One vendor forced the first registration field to be “Full name.” This meant that I couldn’t even separate first and last name fields for sorting, use in communication templates, or export to a CRM system. What on earth were they thinking?
When vendors offer me the ability to customize registration pages, it rarely meets my expectations for design flexibility. Customization most often ends up meaning that you can slap a small logo in the upper corner of the page and add a few text entry fields after their own required fields (with their own labels). You may think that “First Name” and “Last Name” are applicable for any occasion, but if I am dealing with a mixed Western and Asian audience, I prefer to use “Given Name” and “Family Name” so that my registrants and I aren’t trying to guess which name order format we’re using.
I usually have no control over where my additional custom fields get placed on the page and I can’t place additional descriptive text with them to add instructions or explanations. I don’t think any vendor has enabled conditional display of registration fields (eg: only show “State/Province” if the Country is USA or Canada). It is vanishingly rare to find a vendor who provides pre-populated dropdown fields for things such as Country or State/Province. Many of them won’t even let you put in 50-60 dropdown selection choices if you had the patience to try to load the field yourself.
All the way back in 2007, I gave a rave review to MarketingSherpa’s Landing Page Handbook. I have yet to find a vendor that lets me implement many of MarketingSherpa’s suggestions for registration page design. That means I am losing potential registrants just because I can’t use best practices to encourage completion of my registration form.
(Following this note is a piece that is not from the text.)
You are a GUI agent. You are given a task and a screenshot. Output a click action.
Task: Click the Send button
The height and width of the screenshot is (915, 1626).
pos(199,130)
There are some third-party registration and audience management tools that are built to work with web conferencing products. In the best cases, these offer additional design flexibility for registration pages and a reasonably easy to implement integration with your chosen web conferencing tool. But you end up paying for the use of the tool – sometimes a lot more. And you have to worry about support, billing, and training from two different vendors. That’s not knocking the third-party providers… I’m glad they are around to fill a needed functionality gap. But come on webinar vendors… Shouldn’t you be trying to put those other guys out of business? Give me the functionality I need as a part of your product!
It is getting harder and harder for webinar technologies to differentiate themselves from competitors. Registration page design is wide open for that kind of differentiation. Let me customize my registration page. REALLY customize it. Text and background colors, all field labels, placement above/below/beside other fields, pre-built dropdowns, conditional field display, graphics in line with other items. Wow… You could sure show that off in your marketing and sales demos!